• _EXTRACT TO READ_
## Start
3

I'm a newbie to Lua

I have a C function registered to Lua which looks like this:

call(obj, "func", param0, param1)

In the call():

  • We do some complex function dispatch by custom reflection logic in C++
  • obj (and all params) are fixed wrapper type (similar to boost::any)

Because of that, we can't do simple class member register using regular Lua bind tools (luabind, luabridge, etc)

Here's the question:

How can we simplify the Lua call to be like this:

obj.func(param0, param1)

or

obj:func(param0, param1)

?

Thanks.

1 Answer 1

2

You have to set a metatable on each obj you create (assuming it is userdata under your control and has no metatable) and override __index metamethod in it:

local cache = { }

debug.setmetatable(obj, {
    __index = function (obj, k)
        return function (obj, ...) -- or (...) for [non-canonical] .-syntax
            return call(obj, k, ...)
        end

        -- malloc-optimized version --
        local f = cache[k] or function (obj, ...) return call(obj, k, ...) end
        cache[k] = f
        return f
    end,
    __metatable = "whatever",
})

f = obj.func
f(obj, param0, param1) --> call(obj, 'func', param0, param1)

obj:func(param0, param1) --> the same via syntactic sugar

If obj already has a metatable, then that metatable has to be modified in a similar way.

The same may be done via C interface, so you can combine obj creation with __index setup.


Update on C side:

If creation function is in external lib, then you have no options except catching all object appearance points (return values and values in tables passed as arguments) and wrap there as described above.
## End
• _Extracted records_
## Start
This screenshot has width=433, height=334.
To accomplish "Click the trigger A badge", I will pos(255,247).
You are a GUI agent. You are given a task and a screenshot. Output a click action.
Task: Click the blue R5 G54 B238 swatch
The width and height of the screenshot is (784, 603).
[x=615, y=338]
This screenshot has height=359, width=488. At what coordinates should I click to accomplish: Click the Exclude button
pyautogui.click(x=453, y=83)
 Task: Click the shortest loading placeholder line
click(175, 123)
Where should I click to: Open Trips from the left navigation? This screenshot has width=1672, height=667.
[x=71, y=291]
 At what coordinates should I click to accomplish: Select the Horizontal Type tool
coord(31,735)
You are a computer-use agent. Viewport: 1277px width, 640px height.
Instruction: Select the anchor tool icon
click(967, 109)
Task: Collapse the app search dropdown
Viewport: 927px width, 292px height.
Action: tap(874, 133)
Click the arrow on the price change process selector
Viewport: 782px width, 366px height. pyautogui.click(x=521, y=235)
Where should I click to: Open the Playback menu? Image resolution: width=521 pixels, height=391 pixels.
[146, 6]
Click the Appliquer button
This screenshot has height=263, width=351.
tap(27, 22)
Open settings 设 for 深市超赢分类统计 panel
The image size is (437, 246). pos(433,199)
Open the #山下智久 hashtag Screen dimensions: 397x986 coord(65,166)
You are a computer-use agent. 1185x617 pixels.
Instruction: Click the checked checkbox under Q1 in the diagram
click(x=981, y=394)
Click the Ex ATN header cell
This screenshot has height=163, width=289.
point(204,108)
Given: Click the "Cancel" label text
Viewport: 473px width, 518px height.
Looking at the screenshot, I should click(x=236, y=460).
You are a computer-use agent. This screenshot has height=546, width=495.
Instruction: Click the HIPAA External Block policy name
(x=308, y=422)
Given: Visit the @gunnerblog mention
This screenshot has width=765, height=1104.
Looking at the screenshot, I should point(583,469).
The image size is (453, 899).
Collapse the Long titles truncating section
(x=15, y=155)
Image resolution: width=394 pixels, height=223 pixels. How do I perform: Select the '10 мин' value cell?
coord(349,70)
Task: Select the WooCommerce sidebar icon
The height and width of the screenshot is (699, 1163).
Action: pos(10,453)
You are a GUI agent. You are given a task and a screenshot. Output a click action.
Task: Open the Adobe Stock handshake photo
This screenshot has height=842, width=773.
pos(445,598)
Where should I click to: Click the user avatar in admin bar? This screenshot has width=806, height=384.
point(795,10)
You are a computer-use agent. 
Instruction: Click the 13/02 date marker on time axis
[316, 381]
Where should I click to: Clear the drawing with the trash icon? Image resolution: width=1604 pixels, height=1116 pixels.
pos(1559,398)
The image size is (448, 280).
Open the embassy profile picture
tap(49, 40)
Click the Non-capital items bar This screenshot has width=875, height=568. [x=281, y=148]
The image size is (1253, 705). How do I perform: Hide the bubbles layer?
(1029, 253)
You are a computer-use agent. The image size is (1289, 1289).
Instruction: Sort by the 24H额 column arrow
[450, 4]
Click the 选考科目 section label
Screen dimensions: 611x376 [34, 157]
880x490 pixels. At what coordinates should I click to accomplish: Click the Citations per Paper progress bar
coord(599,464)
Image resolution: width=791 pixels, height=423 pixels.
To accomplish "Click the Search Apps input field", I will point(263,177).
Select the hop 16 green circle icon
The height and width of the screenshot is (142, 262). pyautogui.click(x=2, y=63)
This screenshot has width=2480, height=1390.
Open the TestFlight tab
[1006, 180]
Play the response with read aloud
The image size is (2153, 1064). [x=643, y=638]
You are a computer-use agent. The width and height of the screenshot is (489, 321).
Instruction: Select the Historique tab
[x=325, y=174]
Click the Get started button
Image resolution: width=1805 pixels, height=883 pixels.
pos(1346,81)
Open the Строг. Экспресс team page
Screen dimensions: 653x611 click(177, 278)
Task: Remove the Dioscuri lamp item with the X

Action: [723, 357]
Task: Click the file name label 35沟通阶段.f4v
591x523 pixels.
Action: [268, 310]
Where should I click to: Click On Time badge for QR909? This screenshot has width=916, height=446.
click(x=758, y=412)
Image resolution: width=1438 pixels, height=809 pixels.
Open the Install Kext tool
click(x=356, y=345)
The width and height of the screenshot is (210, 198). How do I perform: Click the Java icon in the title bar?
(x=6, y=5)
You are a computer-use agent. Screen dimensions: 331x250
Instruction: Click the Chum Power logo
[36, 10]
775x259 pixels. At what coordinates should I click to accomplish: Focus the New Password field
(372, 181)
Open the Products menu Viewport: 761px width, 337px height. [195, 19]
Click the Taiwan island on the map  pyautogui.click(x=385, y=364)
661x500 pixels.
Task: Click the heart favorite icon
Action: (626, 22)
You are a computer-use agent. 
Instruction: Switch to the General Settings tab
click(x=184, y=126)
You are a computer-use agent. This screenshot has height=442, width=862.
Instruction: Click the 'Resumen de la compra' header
## End
• _EXERCISE_
From the Lua metatable discussion, reproduce word for word the passage between "You have to" and "function (obj, k)", inclusive.

• _RESULT OF THE EXERCISE_
You have to set a metatable on each obj you create (assuming it is userdata under your control and has no metatable) and override __index metamethod in it:

local cache = { }

debug.setmetatable(obj, {
    __index = function (obj, k)